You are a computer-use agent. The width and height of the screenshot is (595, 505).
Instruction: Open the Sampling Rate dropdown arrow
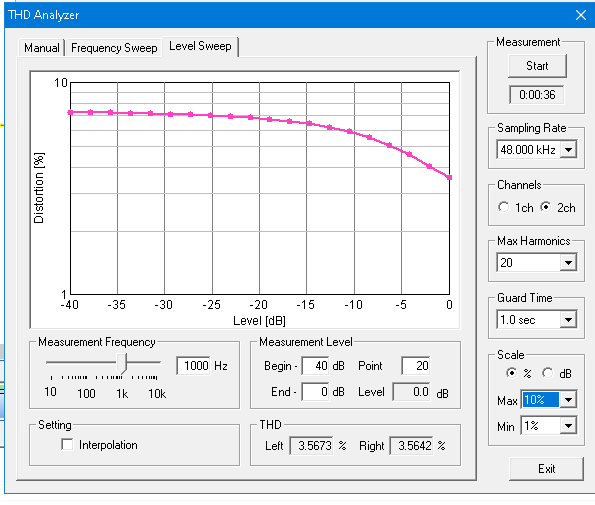click(x=568, y=149)
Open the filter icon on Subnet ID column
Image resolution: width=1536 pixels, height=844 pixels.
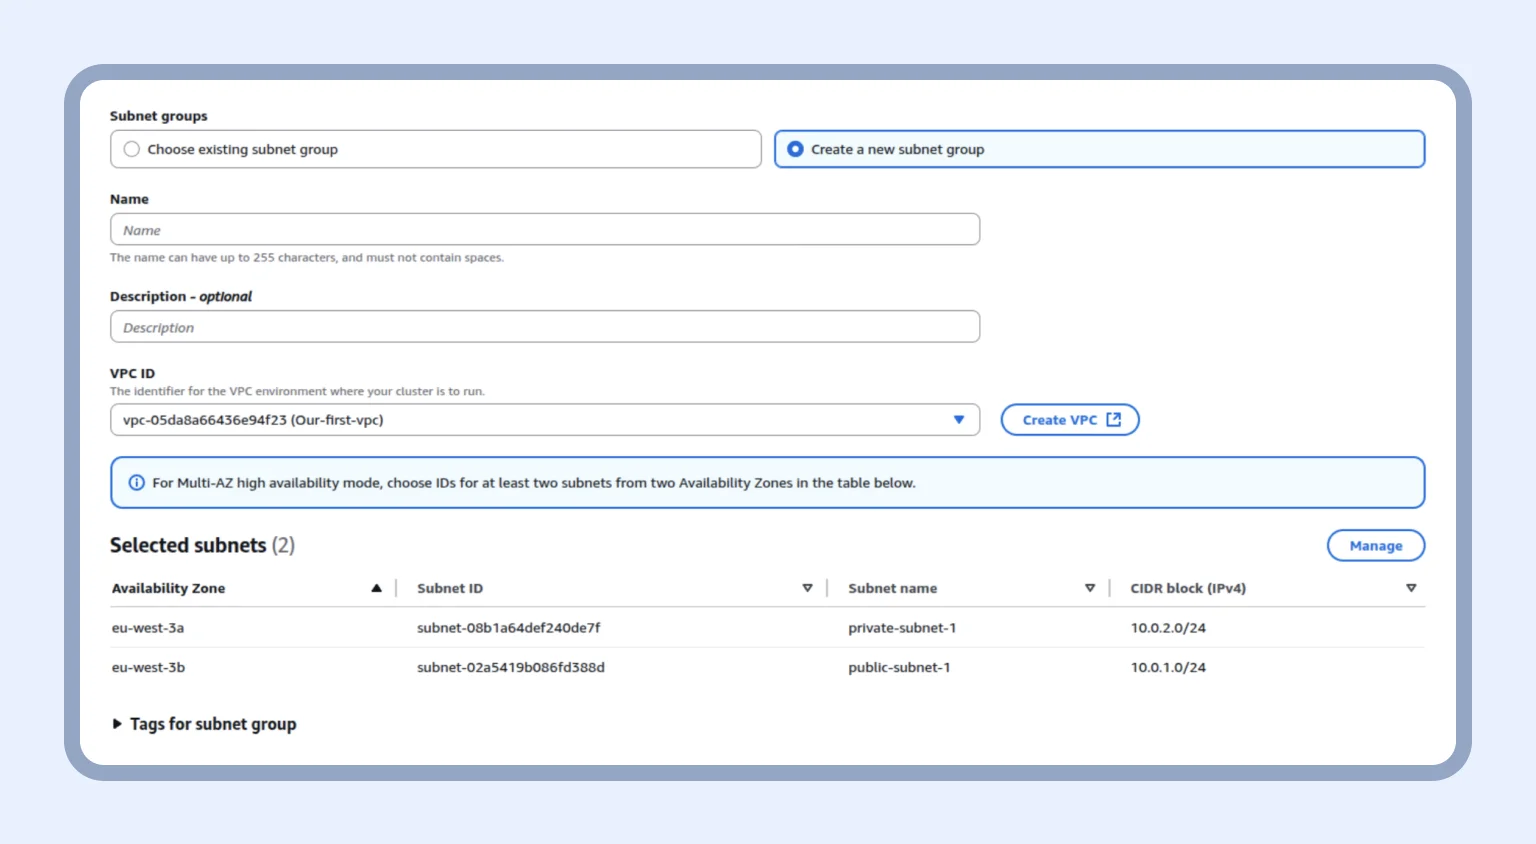[x=808, y=588]
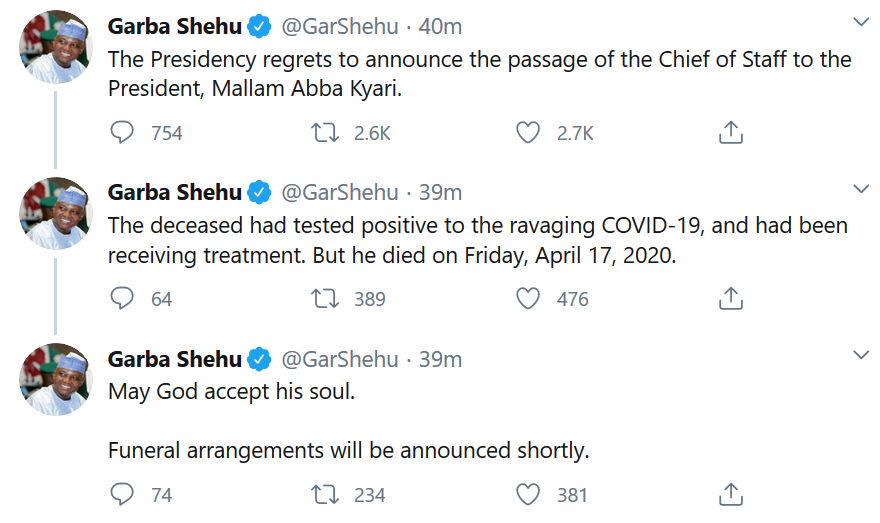Retweet the tweet with 389 retweets

[x=325, y=298]

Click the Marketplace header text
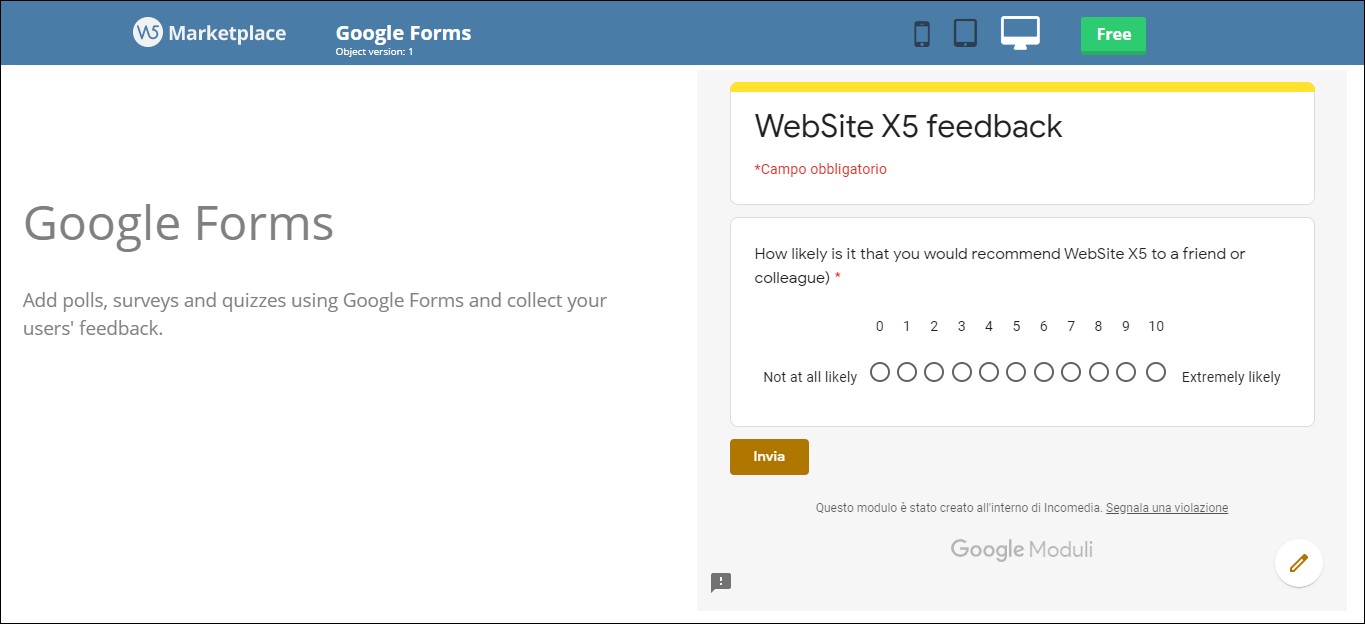[x=227, y=33]
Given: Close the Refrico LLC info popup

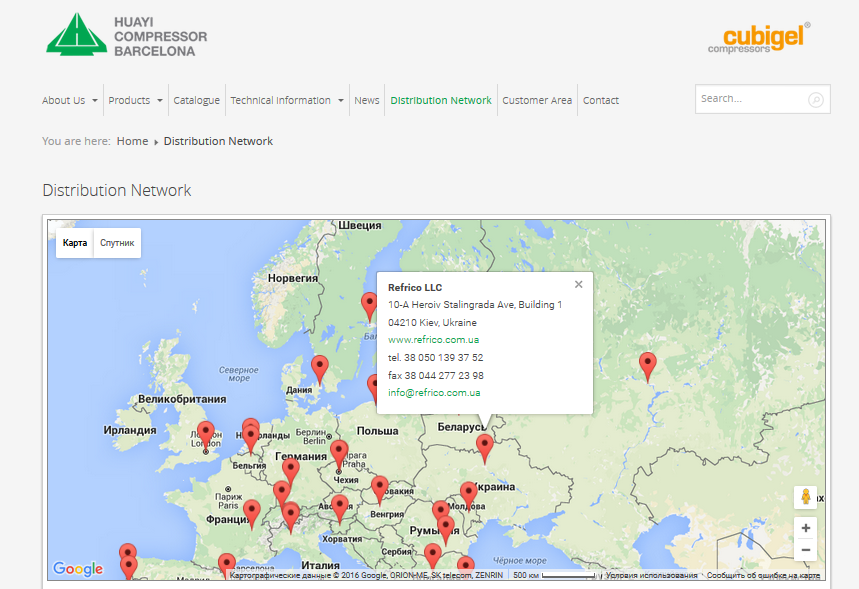Looking at the screenshot, I should [x=578, y=285].
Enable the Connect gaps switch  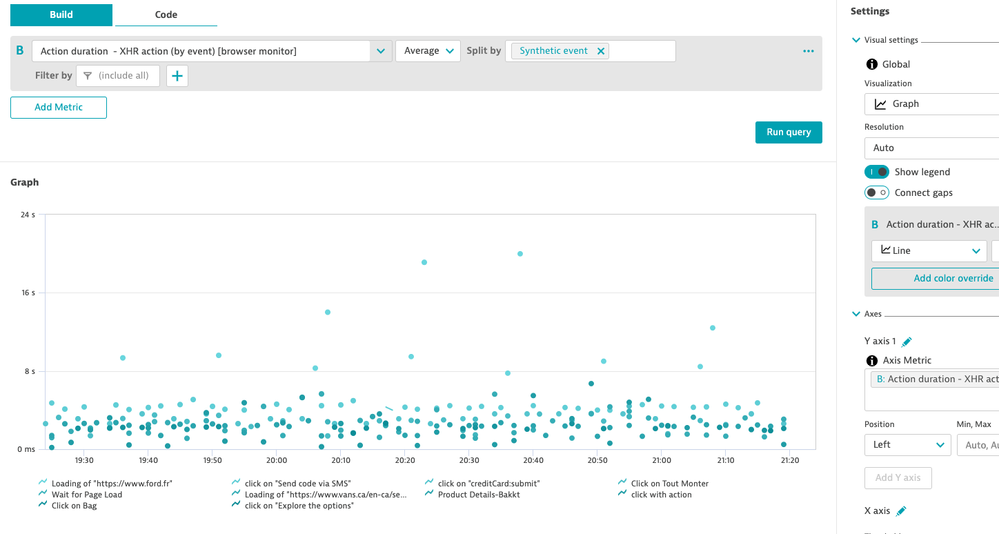pos(877,193)
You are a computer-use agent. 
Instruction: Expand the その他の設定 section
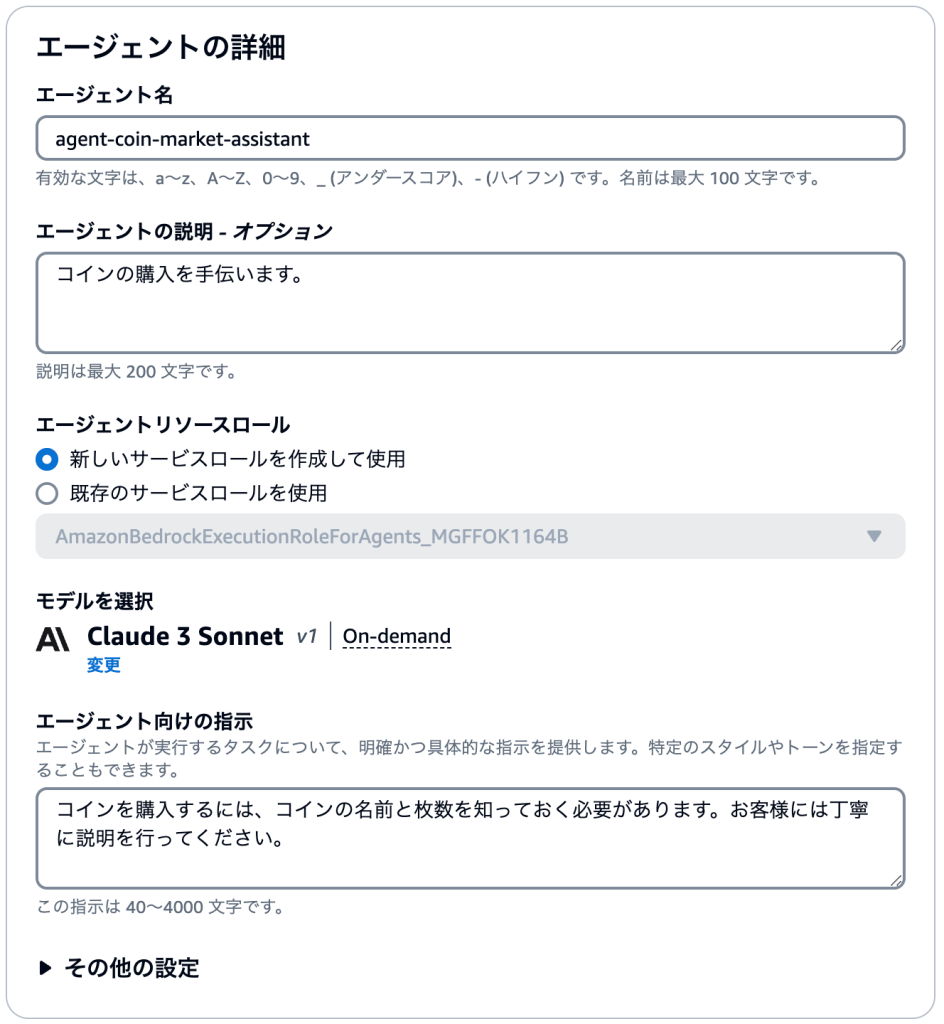[119, 968]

§

-- INSTRUCTIONS TO FOLLOW --
Examine the listing above and state the number of lines that contain the word "computer", with no further remarks.

-- EXERCISE SOLUTION --
2